Primary Montessori – Age : 3 to 6 years
The Primary environment is a program for children aged 2 and a half- 6 years. The mixed age group helps the child work with peers of different ages and understands how to live cohesively in a society by learning from older children and helping and inspiring the younger children. Every environment has a good student teacher ratio of 12 : 1 and there are 30-35 children in each environment. The curriculum is individually developed for each child and follows the Montessori Method and philosophy. The child develops simultaneously in four major areas of Exercises of Practical Life, Sensorial, Arithmetic and Language. Items of human Culture are also presented.
Children also take part in weekly extra- curricular activities like craft, dance, music and yoga, which are woven into the child’s routine and are enjoyed by the children. There is a lot of emphasis on helping the child become independent, by giving him the tools and freedom of choice. The presentations of the various activities is done according to the child’s developmental stage and effort is put in to make sure every child is confident and competent to move into the Elementary environment. The children learn writing, reading, numbers and arithmetic operations in a concrete and scientifically designed way where learning becomes fun! Group activities and Play time ensures that the social, physical and emotional development of the child is also taken care of.

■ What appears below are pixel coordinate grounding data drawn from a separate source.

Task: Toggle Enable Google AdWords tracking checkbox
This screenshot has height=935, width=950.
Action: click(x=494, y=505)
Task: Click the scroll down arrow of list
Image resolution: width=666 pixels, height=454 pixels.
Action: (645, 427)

Exercises of Practical Life
The Exercises of Practical Life are the activities done by adults in their everyday life which can be classified as those that take care of the environment, those that take care of one’s own self and the ones that include acts of grace and courtesy involved in social life. (ie. Social Behaviour and Elementary movements.) Children perform these activities not because of the necessity, eg. to sweep the floor if it is unclean. These simple daily activities are for the child developmental and even creative and constructive activities. Some activities would be Rolling the mat, Putting down a Chair or Chowki, Greeting, How to Sneeze, Washing hands, Rolling Chappathis, Churning Buttermilk, Sweeping the floor, Fastening buttons/ hooks etc.

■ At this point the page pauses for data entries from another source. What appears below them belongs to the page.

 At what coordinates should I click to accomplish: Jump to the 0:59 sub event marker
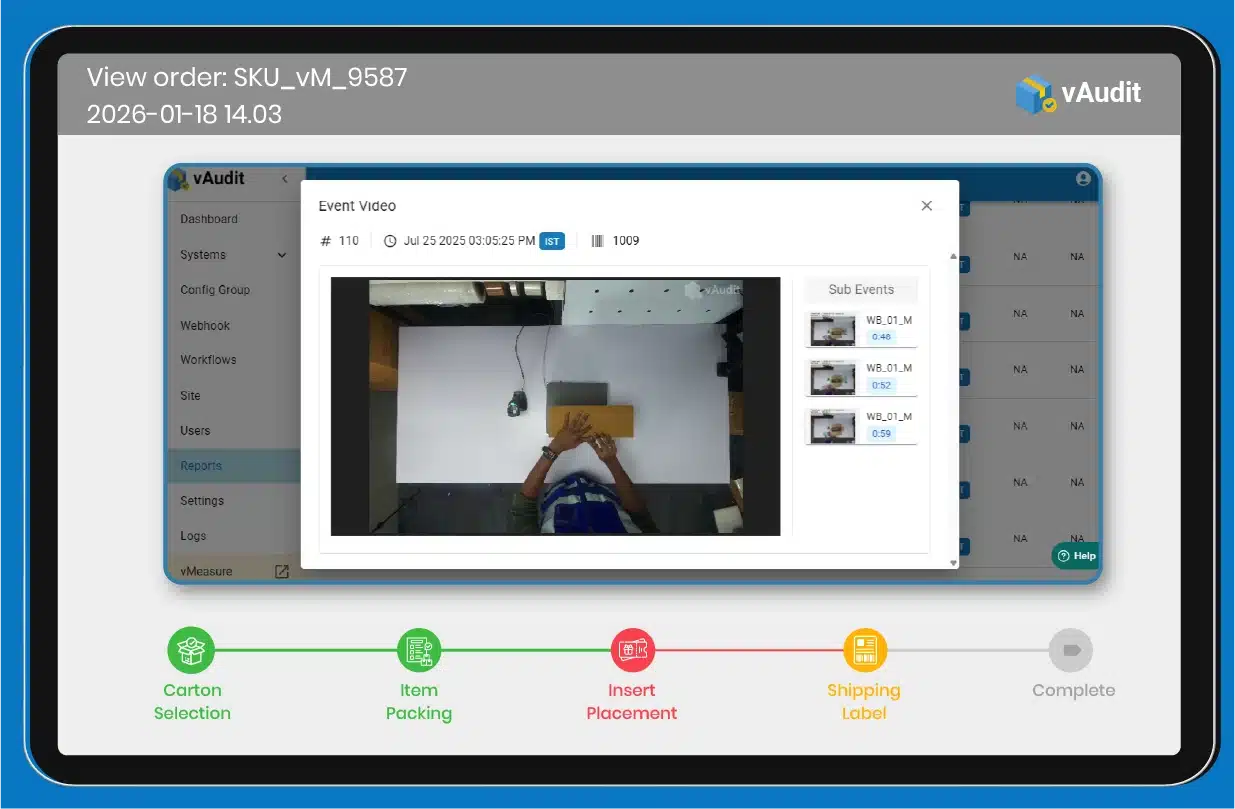click(881, 434)
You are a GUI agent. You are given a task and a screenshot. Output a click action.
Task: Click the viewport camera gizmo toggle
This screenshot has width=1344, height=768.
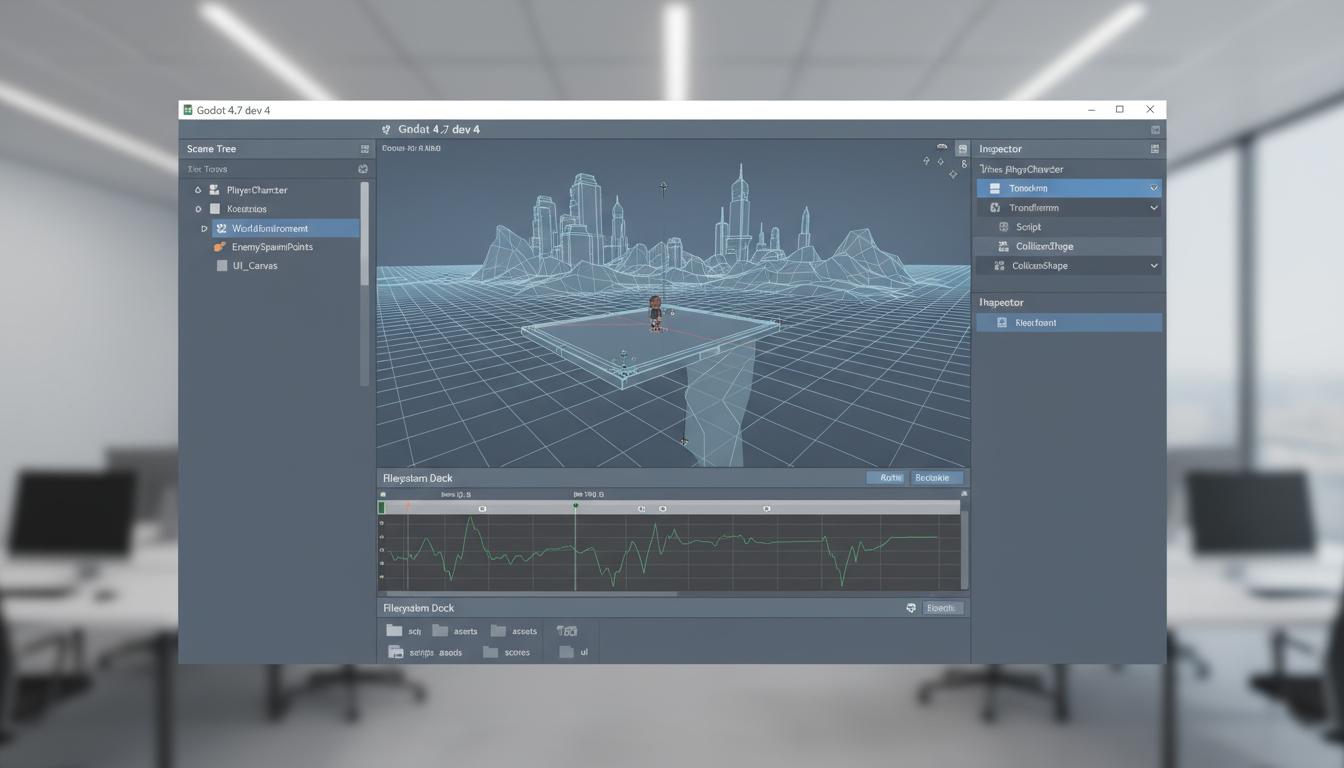941,146
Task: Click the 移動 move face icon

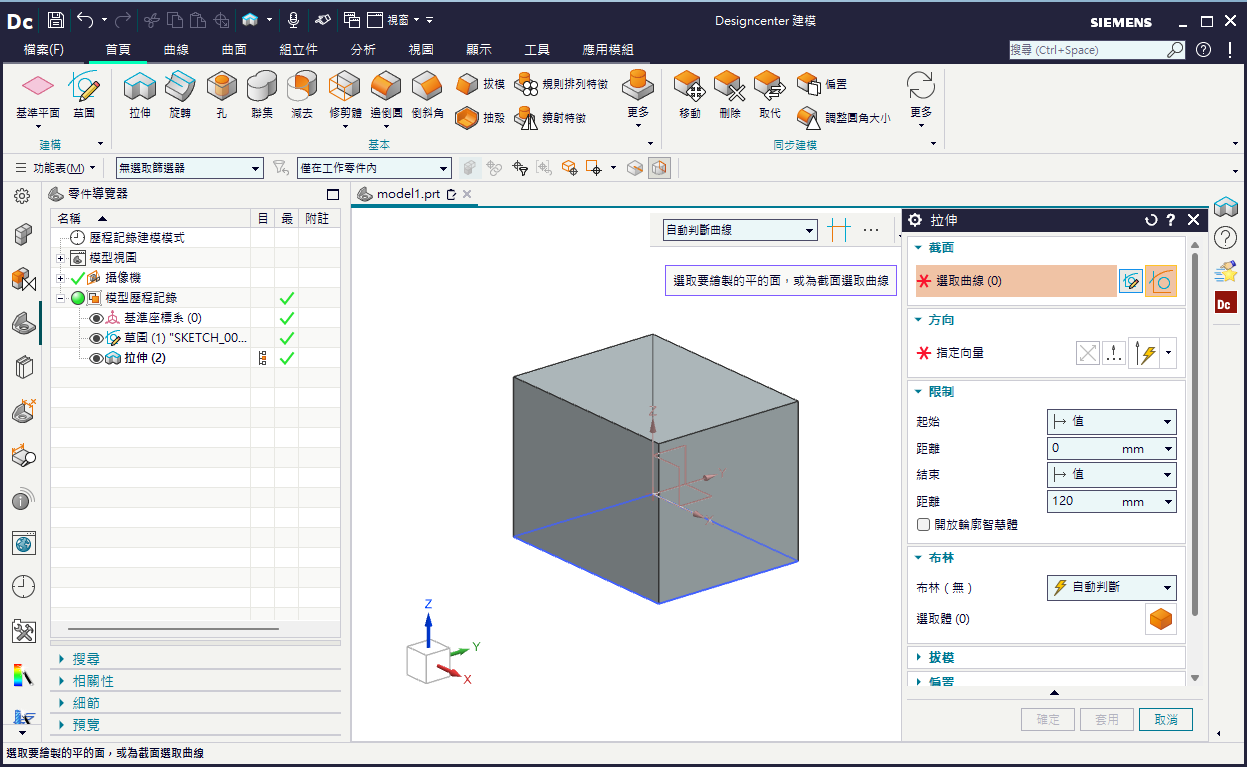Action: pyautogui.click(x=690, y=89)
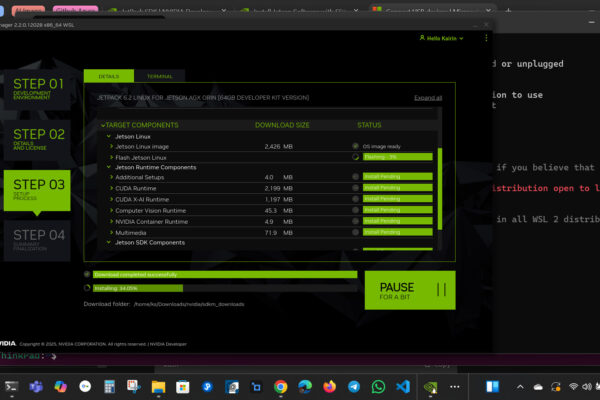
Task: Select the Details tab
Action: [108, 76]
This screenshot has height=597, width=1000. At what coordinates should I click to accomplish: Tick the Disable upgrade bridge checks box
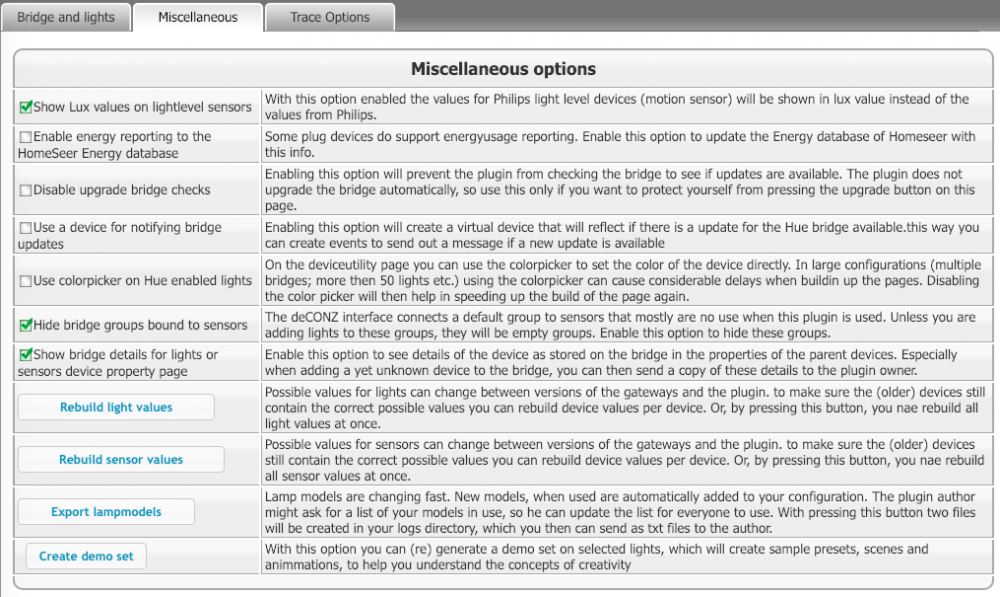[25, 189]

The inner urge of the child drives his senses to gather information. Sensorial impressions from our world are gathered but not consciously. He absorbs everything that is alive in his environment, like colours, shapes, habits, language, customs etc. The child has gathered a chaotic wealth of sensorial impressions and needs to become conscious of the different physical properties of matter like colour, shape, texture, smell, sound, dimensions etc. This can be done successfully when there is order and isolation of the property. The Sensorial Materials are designed keeping the child’s needs and interests in mind by Dr Maria Montessori. A few Sensorial Activities would be the Pink Tower, Brown Stairs, Long Rods and Cylinder Blocks for Dimensions. Geometry Cabinet and Solids for shapes and 3-D shapes, Colour Tablets for classifying and grading colour, Tactile Material for texture, Baric Tablets to sense the weight of an object, etc.

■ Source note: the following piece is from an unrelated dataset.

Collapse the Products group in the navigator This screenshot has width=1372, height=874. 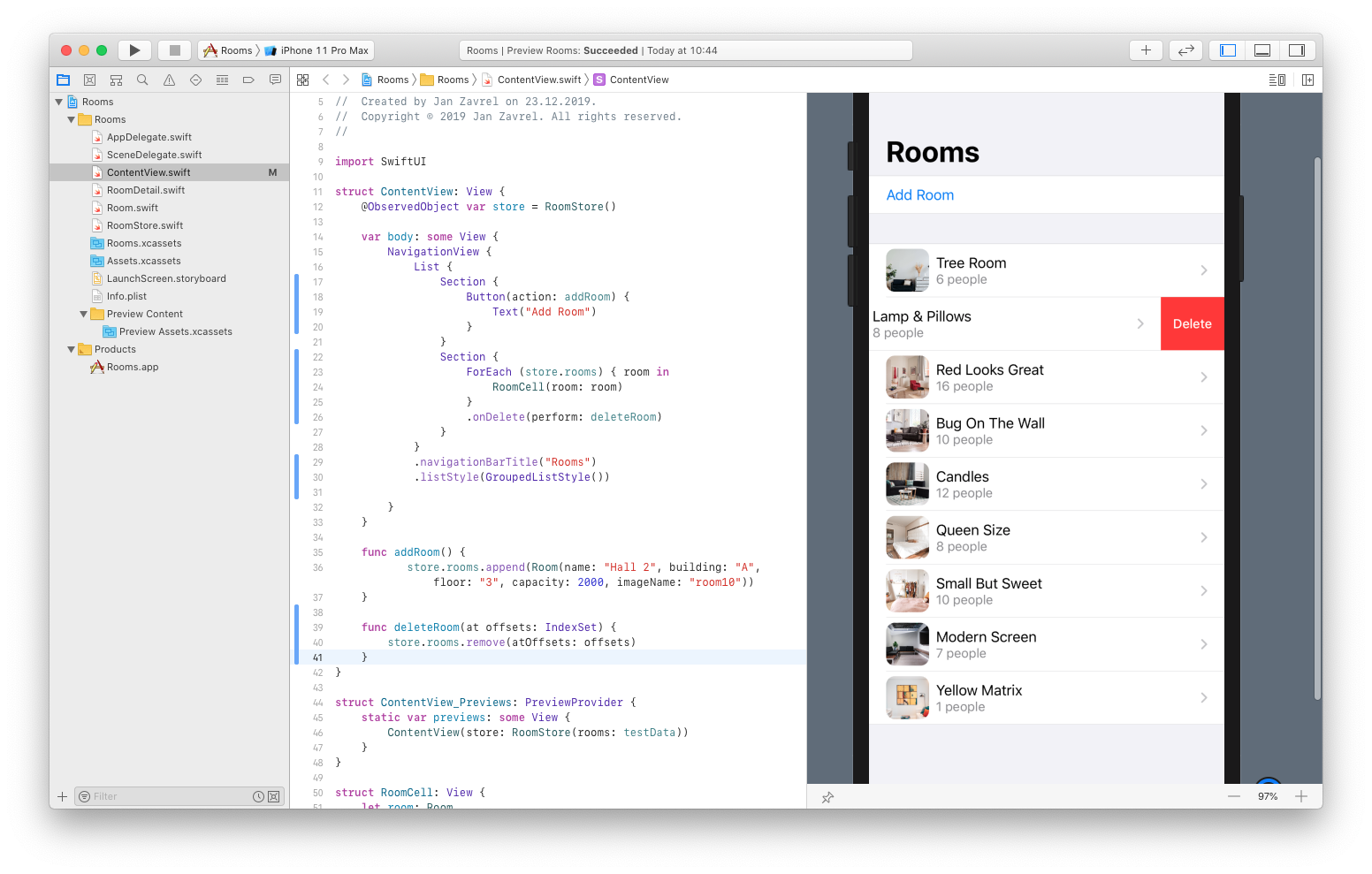pyautogui.click(x=71, y=349)
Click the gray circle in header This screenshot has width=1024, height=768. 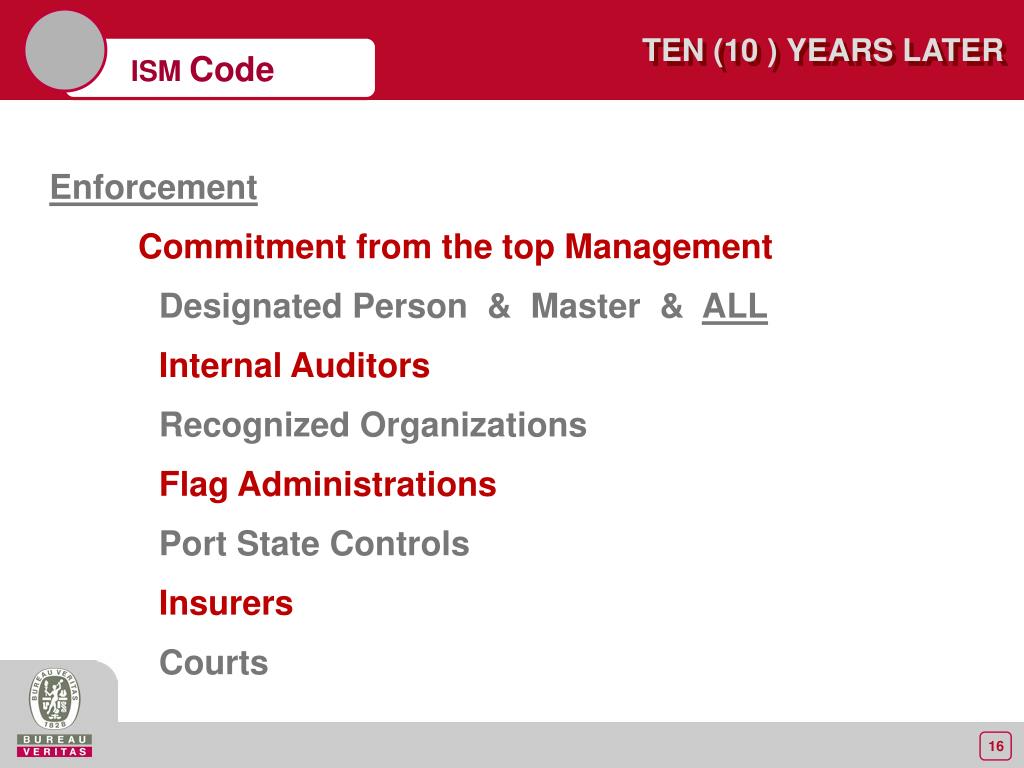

In the Primary environment, Reading and Writing happens naturally through several direct and indirect preparatory activities. The child’s vocabulary is enriched through several activities. The attention is then drawn to the sounds in words. Language is offered phonetically and the cursive script is introduced using Sandpaper Letters. The Movable Alphabet helps the child listen to sounds in words in succession. Writing happens as an explosion around 4 and half years and Reading follows it soon when the child can put together the sounds that he sees to make a word. Hindi and Tamil are also offered at Sprouts apart from English in a similar manner.
There are several activities that make maths fun at Sprouts. The child learns to count quantities, recognise numbers and associate numbers to quantities. The Decimal System is introduced where the child physically holds beads of 100 and 1000. Each activity is interesting and endearing to the child who does the activities independently. Addition, Subtraction, Multiplication and Division are also introduced first in a concrete manner and then we move to the abstract form of writing on paper.
Cultural activities lead the child to experience music, stories, artwork and items from the child’s community, society and cultural background. The areas of geography, science, zoology and botany are all included in this area. A range of globes, puzzle maps and folders containing pictures from different countries all help to give the child an insight into different cultures. The culture area encourages children to develop their capacity for creation, and develop fine motor skills. Whilst learning to freely express themselves. Through cultural activities, children develop an awareness and appreciation of the world around them.